Would you please return the lines of the material that contain the word "next"?

• Data to use
===

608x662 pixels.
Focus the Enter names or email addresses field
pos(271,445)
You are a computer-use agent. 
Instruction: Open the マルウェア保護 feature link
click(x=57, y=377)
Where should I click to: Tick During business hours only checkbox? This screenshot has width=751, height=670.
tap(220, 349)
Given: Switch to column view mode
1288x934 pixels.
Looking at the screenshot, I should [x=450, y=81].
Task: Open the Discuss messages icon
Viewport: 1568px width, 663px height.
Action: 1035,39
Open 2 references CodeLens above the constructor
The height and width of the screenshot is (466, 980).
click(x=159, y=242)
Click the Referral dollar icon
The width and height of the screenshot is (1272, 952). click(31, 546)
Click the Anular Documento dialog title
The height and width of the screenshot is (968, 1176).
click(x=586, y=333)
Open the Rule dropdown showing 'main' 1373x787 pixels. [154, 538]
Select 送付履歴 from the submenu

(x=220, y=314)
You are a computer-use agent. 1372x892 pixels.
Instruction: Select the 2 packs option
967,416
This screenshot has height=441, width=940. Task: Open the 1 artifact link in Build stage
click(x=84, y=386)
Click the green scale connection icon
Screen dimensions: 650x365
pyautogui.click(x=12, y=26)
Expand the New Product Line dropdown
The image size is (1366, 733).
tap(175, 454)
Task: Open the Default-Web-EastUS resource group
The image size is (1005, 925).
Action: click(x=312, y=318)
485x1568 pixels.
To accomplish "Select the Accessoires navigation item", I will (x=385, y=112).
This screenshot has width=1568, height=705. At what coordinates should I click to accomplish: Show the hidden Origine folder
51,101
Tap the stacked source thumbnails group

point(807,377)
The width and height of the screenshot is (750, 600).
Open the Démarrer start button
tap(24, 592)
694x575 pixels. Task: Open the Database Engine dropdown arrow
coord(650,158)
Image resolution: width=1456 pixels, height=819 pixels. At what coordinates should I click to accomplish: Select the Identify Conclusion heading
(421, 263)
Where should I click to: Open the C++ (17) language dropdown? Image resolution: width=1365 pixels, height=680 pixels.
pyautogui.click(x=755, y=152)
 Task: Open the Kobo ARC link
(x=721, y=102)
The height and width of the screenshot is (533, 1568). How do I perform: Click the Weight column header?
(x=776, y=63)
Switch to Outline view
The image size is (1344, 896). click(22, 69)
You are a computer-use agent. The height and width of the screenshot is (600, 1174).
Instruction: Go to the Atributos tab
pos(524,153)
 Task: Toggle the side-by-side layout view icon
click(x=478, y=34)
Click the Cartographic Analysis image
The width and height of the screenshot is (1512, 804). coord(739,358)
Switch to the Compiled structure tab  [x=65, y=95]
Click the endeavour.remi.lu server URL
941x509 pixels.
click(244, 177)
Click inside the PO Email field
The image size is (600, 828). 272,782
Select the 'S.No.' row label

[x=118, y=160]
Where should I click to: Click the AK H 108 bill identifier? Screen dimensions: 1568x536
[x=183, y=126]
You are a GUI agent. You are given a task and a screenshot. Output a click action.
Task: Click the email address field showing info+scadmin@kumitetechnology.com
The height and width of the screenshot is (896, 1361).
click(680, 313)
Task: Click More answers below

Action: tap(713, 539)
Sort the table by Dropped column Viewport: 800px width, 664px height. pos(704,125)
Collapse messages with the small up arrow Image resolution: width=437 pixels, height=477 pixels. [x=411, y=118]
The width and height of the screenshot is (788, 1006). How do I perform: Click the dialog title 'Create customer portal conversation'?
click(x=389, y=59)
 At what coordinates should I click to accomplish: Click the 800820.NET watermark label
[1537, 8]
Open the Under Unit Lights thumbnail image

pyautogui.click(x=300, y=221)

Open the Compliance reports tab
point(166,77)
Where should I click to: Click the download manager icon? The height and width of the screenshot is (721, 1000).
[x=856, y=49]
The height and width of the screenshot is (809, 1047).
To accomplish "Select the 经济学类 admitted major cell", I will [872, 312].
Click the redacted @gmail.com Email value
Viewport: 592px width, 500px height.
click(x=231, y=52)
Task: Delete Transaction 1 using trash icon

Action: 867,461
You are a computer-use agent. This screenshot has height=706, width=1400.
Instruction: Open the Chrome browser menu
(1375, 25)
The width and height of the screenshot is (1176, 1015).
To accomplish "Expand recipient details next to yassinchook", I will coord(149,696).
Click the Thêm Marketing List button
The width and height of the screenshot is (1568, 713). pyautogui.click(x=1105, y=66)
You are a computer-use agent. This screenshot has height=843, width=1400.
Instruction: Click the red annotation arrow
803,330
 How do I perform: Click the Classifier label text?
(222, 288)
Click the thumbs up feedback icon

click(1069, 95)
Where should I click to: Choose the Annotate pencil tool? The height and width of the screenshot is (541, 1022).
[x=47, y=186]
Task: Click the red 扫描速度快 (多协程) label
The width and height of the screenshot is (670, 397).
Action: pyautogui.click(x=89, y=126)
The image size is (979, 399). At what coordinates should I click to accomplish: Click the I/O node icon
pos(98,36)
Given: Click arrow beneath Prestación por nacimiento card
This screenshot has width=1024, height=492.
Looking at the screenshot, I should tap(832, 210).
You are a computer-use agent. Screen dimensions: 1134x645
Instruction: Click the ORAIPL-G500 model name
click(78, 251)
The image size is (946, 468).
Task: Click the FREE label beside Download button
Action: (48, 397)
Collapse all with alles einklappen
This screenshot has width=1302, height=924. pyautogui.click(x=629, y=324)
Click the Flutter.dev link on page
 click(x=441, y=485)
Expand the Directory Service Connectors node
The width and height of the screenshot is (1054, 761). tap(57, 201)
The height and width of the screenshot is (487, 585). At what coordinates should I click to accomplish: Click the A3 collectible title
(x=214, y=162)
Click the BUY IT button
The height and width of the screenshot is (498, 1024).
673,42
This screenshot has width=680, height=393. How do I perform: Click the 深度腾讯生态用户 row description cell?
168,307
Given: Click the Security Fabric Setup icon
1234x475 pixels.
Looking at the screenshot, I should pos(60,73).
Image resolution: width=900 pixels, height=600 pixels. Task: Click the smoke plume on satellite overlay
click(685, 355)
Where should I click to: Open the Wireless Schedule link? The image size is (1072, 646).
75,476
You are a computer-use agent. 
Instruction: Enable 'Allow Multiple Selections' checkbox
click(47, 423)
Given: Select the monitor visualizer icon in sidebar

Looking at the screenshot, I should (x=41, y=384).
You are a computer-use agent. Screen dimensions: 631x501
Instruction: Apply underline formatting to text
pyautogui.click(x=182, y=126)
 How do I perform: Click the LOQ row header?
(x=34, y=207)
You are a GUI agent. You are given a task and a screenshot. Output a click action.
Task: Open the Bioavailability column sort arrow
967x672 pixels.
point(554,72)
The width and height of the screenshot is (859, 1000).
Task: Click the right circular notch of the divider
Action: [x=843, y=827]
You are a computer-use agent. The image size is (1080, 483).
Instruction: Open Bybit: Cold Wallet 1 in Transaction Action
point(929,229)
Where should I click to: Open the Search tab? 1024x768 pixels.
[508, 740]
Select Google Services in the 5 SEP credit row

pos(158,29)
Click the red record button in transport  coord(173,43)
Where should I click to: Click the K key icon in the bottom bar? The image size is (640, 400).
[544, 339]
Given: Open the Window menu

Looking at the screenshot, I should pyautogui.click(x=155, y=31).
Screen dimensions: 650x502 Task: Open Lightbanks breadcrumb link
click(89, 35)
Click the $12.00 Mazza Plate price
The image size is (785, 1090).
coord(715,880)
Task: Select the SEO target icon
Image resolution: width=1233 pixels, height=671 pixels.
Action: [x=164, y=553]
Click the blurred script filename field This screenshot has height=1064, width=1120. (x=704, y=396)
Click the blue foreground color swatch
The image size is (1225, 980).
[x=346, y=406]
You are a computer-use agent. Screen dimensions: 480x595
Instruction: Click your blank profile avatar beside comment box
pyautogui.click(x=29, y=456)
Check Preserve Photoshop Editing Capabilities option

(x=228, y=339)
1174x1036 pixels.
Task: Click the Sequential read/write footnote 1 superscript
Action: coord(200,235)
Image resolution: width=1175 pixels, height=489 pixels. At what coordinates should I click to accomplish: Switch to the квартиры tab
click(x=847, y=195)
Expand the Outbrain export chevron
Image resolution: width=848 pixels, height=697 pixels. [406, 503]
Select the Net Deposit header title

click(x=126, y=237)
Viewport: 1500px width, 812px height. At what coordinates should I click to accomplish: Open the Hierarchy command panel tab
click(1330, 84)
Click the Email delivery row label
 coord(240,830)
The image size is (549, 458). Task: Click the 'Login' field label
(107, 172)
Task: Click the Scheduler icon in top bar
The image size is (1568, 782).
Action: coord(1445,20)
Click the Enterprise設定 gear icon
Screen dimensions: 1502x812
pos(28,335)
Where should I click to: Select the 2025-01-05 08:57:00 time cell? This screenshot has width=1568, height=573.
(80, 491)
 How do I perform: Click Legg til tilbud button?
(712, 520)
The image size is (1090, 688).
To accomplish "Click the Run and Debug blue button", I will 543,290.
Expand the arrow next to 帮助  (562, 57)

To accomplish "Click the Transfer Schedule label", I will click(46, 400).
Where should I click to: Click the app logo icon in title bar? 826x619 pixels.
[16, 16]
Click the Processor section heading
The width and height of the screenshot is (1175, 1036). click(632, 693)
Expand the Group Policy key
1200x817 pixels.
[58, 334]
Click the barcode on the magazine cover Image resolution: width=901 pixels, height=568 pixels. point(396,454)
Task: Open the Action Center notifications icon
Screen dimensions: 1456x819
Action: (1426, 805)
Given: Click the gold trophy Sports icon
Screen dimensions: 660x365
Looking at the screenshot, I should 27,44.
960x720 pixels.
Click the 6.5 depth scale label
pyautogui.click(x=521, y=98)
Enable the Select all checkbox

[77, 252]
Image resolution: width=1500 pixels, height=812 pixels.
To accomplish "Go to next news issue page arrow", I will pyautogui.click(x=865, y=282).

===

• Reply
To accomplish "Expand recipient details next to yassinchook", I will coord(149,696).
Expand the arrow next to 帮助  (562, 57)
To accomplish "Go to next news issue page arrow", I will pyautogui.click(x=865, y=282).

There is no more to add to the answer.